May 2018 Market Update

Volatility and mediocre returns continued in the month of April as investors navigated concerns of rising interest rates and inflation. For the month of April, the S&P 500 slightly declined -.38%, as the FTSE All World Ex-U.S. Index increased 1.76%. Year to date through April 30th, the S&P 500 and the FTSE All World Ex-U.S. were both flat, returning .38% and .43% respectively. Despite lukewarm market performance, we are in the 2nd longest economic expansion in history, just shy of 9 years long.
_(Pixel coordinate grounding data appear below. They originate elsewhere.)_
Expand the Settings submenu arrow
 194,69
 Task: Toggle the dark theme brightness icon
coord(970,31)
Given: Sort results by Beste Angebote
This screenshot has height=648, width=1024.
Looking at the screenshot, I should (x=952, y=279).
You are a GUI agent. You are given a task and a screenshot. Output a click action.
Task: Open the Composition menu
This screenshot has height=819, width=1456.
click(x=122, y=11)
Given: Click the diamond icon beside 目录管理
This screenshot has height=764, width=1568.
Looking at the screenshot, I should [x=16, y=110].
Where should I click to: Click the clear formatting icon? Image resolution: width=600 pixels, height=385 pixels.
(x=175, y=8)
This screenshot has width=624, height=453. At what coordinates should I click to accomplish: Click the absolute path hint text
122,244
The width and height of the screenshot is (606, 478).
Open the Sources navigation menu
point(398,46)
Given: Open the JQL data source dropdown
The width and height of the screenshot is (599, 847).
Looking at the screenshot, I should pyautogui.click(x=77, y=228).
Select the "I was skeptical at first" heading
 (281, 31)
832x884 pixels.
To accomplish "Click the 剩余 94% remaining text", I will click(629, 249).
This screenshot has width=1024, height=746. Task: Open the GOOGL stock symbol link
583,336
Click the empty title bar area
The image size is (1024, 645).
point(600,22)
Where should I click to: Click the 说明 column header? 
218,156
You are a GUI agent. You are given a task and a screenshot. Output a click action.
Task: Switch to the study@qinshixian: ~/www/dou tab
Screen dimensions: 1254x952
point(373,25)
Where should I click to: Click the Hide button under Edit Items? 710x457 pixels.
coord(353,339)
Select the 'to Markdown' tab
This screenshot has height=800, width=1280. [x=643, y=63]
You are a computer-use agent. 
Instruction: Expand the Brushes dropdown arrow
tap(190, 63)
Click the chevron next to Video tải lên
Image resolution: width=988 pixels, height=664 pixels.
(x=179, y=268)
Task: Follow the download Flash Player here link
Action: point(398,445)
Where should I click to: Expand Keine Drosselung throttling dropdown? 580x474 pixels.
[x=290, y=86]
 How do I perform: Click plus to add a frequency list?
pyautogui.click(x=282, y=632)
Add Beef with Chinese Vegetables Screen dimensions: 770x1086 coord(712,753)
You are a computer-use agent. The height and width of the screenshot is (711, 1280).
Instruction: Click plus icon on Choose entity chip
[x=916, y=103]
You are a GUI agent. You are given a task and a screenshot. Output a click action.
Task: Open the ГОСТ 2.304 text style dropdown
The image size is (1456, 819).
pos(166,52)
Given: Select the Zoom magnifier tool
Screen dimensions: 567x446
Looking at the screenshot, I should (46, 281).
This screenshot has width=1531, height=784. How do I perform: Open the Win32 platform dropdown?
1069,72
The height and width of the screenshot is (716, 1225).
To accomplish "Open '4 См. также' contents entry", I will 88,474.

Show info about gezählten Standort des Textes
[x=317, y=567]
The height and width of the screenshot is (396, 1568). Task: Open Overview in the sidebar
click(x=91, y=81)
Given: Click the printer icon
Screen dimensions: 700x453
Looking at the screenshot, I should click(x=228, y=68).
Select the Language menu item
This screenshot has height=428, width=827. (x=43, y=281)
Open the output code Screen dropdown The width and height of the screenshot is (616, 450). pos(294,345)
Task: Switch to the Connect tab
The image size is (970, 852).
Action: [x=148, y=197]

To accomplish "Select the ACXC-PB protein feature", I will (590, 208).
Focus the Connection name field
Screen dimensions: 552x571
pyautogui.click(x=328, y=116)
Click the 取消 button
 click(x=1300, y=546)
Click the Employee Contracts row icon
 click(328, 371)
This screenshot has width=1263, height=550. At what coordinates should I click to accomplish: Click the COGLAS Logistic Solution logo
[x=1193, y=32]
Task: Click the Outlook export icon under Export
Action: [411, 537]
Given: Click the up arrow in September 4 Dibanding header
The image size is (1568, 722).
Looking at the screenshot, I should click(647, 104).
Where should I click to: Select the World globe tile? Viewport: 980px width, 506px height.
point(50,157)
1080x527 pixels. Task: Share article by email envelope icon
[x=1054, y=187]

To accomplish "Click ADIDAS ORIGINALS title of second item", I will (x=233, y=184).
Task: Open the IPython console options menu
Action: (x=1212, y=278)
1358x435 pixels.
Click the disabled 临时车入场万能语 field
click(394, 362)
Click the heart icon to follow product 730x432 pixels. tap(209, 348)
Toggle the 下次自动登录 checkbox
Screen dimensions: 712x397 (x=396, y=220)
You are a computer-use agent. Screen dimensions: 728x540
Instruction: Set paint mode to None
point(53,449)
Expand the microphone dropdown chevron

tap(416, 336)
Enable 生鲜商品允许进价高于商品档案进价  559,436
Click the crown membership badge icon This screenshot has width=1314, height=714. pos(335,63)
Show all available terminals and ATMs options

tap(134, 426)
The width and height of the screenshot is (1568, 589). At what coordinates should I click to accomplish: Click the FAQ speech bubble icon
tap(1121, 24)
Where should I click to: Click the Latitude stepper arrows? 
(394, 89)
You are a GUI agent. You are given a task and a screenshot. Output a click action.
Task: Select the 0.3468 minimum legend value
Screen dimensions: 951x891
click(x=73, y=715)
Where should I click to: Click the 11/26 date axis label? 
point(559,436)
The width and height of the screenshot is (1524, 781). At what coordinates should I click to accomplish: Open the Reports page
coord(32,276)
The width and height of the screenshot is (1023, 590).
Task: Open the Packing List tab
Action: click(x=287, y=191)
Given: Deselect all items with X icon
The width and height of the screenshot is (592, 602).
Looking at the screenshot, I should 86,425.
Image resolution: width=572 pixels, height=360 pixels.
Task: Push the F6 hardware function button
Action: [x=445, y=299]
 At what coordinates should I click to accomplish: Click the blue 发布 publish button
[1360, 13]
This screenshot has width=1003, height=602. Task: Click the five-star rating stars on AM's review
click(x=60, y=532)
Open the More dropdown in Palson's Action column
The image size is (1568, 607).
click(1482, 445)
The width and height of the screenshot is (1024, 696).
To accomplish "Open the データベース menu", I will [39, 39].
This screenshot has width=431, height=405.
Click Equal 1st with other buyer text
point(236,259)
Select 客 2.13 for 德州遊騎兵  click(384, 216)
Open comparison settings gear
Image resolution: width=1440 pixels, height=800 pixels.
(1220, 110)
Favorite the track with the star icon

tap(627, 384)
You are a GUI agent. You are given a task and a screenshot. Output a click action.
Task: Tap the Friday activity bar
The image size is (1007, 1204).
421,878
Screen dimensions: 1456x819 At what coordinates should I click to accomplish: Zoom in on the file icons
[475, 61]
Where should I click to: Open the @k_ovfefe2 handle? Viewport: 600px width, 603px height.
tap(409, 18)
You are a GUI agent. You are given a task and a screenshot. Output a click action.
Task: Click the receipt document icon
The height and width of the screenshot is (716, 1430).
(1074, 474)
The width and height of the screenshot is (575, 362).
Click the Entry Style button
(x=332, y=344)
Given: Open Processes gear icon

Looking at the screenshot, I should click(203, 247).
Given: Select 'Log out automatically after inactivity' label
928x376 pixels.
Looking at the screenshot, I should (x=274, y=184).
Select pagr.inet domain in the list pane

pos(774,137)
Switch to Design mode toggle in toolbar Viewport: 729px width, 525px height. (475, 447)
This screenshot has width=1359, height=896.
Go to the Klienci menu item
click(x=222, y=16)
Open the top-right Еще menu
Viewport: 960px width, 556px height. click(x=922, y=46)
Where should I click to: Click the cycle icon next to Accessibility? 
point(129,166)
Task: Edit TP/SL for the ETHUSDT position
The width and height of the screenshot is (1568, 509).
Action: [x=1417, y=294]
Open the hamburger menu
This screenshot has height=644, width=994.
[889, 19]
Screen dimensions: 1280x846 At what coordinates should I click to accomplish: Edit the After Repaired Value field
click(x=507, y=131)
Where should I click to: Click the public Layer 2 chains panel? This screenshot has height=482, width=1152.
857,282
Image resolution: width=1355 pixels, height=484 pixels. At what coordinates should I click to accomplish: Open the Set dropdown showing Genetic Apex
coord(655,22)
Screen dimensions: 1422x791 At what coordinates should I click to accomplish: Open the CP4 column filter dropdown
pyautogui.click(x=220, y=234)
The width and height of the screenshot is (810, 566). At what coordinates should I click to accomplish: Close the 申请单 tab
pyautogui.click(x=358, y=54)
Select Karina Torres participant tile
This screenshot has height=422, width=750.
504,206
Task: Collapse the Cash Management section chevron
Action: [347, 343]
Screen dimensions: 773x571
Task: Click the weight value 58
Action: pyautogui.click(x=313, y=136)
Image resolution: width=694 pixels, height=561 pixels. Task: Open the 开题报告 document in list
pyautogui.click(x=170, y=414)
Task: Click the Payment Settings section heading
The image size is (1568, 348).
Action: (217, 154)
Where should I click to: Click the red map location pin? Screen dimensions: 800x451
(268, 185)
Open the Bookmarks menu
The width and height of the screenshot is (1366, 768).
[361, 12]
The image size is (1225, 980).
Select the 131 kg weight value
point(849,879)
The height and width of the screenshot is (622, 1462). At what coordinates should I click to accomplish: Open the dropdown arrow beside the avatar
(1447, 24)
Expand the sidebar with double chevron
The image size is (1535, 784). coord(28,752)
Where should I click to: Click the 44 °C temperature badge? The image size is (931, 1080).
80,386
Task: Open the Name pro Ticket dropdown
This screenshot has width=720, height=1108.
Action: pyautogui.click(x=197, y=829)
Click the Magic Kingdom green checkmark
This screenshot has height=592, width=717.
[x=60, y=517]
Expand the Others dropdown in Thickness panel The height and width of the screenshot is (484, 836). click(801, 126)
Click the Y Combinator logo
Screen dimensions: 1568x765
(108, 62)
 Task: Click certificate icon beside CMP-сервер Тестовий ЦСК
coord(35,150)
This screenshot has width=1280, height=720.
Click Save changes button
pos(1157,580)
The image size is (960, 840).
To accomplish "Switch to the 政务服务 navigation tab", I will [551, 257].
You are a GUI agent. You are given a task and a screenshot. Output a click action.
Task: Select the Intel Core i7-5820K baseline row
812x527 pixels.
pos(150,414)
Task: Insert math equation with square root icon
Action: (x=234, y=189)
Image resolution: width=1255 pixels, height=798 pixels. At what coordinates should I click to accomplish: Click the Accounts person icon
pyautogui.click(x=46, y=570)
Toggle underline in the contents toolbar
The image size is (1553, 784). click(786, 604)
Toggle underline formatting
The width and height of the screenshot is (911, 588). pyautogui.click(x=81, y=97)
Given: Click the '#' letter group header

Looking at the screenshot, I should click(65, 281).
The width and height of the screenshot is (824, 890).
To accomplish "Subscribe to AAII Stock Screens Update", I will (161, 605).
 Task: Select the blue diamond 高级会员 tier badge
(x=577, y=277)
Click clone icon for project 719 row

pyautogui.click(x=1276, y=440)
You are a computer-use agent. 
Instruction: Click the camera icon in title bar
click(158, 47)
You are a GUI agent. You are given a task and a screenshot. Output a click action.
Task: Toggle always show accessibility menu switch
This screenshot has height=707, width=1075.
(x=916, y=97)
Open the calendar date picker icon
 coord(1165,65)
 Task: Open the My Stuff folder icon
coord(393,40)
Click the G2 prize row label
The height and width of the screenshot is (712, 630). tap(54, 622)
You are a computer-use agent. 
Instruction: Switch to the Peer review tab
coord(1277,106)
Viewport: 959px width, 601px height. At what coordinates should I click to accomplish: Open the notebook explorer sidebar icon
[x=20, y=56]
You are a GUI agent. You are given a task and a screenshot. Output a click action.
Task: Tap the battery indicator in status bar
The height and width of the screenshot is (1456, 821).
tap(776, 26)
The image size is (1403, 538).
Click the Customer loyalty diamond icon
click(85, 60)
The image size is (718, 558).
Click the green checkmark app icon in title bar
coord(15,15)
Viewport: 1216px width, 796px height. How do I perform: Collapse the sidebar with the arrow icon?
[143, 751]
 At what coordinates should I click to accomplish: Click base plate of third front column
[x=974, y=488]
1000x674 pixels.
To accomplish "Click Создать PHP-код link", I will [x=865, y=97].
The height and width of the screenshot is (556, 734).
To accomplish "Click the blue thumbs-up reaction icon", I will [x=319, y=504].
Total non-farm payroll employment increased by 164,000 in April and the unemployment rate decreased to 3.9%, the U.S. Bureau of Labor Statistics reported. Real gross domestic product (GDP) increased at an annual rate of 2.3% in the first quarter of 2018, according to the advance estimate released by the Bureau of Economic Analysis.

Core inflation reached 1.9% in March, and we believe it may rise further in 2018, most likely over the Fed’s 2% target. We do believe that the Fed will continue raising rates in 2018. The yield on the 10-year Treasury is also rising and we feel that the rise will continue – which could impact mortgage rates, the U.S. dollar and the yield curve.

Despite strong economic numbers, we believe that the economy is heading into a slower phase, especially into 2019, as some of the shorter-term stimulus dissipates. Recession risks increase approaching 2020, as interest rates and fiscal debt levels rise.

Internationally, most economies are growing, though not booming, and we expect this trend to continue. The global aggregate manufacturing purchasing managers’ index reached a six-year high going into 2018. The Eurozone is growing particularly fast, because of an undervalued currency and rising consumer confidence. Though the path is still uncertain, tensions between North Korea and the U.S. seem to be easing.

We know that market volatility, especially after long periods of relatively calm growth, can be unnerving, and we encourage you to talk to us about your current allocation. If you are a client and would like further detail on these topics or anything else, please don’t hesitate to call or email us. If you are not a client, but would like more information on Callan Capital’s wealth management services, please contact us at (858) 551-3800 or visit


Data are as of May 7th, 2018

Past performance does not guarantee future results.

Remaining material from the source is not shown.